What you will do: Copy the records between the line containing "Locate an element" and the line containing "This screenshot has width=688, height=548.", inclusive, reproducing each line without change.
Data: Begin
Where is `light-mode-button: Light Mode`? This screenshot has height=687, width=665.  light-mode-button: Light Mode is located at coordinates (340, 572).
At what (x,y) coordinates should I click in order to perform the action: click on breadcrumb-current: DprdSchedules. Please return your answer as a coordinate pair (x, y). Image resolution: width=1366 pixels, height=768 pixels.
Data: End
Data: Begin
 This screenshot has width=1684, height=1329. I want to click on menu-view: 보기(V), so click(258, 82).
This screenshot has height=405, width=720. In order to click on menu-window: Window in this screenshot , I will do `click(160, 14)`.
Data: End
Data: Begin
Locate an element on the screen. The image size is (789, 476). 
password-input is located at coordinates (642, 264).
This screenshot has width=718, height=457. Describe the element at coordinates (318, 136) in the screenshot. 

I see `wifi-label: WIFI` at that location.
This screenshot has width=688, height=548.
Data: End
The completed task:
Locate an element on the screen. The image size is (789, 476). 
password-input is located at coordinates (642, 264).
This screenshot has width=718, height=457. Describe the element at coordinates (318, 136) in the screenshot. 

I see `wifi-label: WIFI` at that location.
This screenshot has width=688, height=548.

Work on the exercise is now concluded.